Components (variance explained) | |||
---|---|---|---|
Variables | PC1 (35.8%) | PC2 (29%) | PC3 (13.4%) |
Body Weight 22–24 weeks | 0.400 | 0.796 | 0.012 |
Body Weight 32–34 weeks | 0.684 | 0.494 | −0.354 |
Rotarod latency 23 weeks | 0.543 | –0.675 | 0.140 |
Rotarod latency 29 weeks | 0.605 | –0.582 | −0.114 |
Grip strength 24 weeks | 0.581 | 0.221 | 0.753 |
Grip strength 30 weeks | 0.722 | −0.092 | −0.287 |
Body weight, rotarod and grip test variables from all mice tested (n = 108). A three components solution was obtained, accounting for 78.2% of total variance. PC1 was interpreted as “force” related to body mass, PC2 as “coordination or agility” unrelated to strength and PC3 as a singularity of the grip strength at age 24 weeks. Data are factor loadings (in bold ≥ |0.6|).
The third component (PC3) accounted for 13.4% of the variance and is associated to a singularity of the grip test only at 24 weeks not easy to interpret.
When further analyzing by ANOVA the two PCs (PC1 = “force”; PC2 = “coordination”), we found statistically significant effects as for Genotype, Sex, Exercise, and Sex × Exercise for the component “force” (Supplementary Table 1). For the “coordination” component, a statistically significant effect was found only for the factors Sex and Exercise but not for Genotype.
The distribution of the animals in the PC1/PC2 (strength/coordination) plane in terms of their experimental groups is reported in Figure 7. SOD1G93A individuals are mostly distributed in the “low strength” quadrants (Figure 7A). Similarly, more females than males fall in the “low strength” quadrant (Figure 7B). As somewhat expected, individuals exposed to repeated exercise are mostly distributed in the “high strength/high coordination” quadrants, while the majority of no running mice fall in the “low strength/low coordination” quadrants (Figure 7C).
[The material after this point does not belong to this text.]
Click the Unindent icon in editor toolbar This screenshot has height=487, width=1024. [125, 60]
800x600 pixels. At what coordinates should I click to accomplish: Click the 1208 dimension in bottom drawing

In Figure 8 are depicted the distributions of WT and SOD1G93A low-copy mice of the three groups (No RW, 1 RW, 3 RW) in the PC1 and PC2 principal components space and the percentage of individuals of each group that occupy each quadrant. In particular, WT mice exposed to 3 RW exercise sessions are found mainly (83%) on Q4 (High strength-High Coordination) quadrant, compared to only 41% of the 3 RW mutant mice. Regardless of exercise exposure, most of the mutant mice occupy Q1 and Q3 (Low strength) quadrants while the WT are found mainly in the Q2 and Q4 (High strength) quadrants. Additionally, mutant mice of the No RW group fall mainly (80%) in the Q1 (Low strength-Low Coordination) quadrant. Chi-square comparisons among all groups are statistically significant (Chi-square: WT = 31.96, P < 0.0001; SOD1G93A = 26.81, P = 0.0002).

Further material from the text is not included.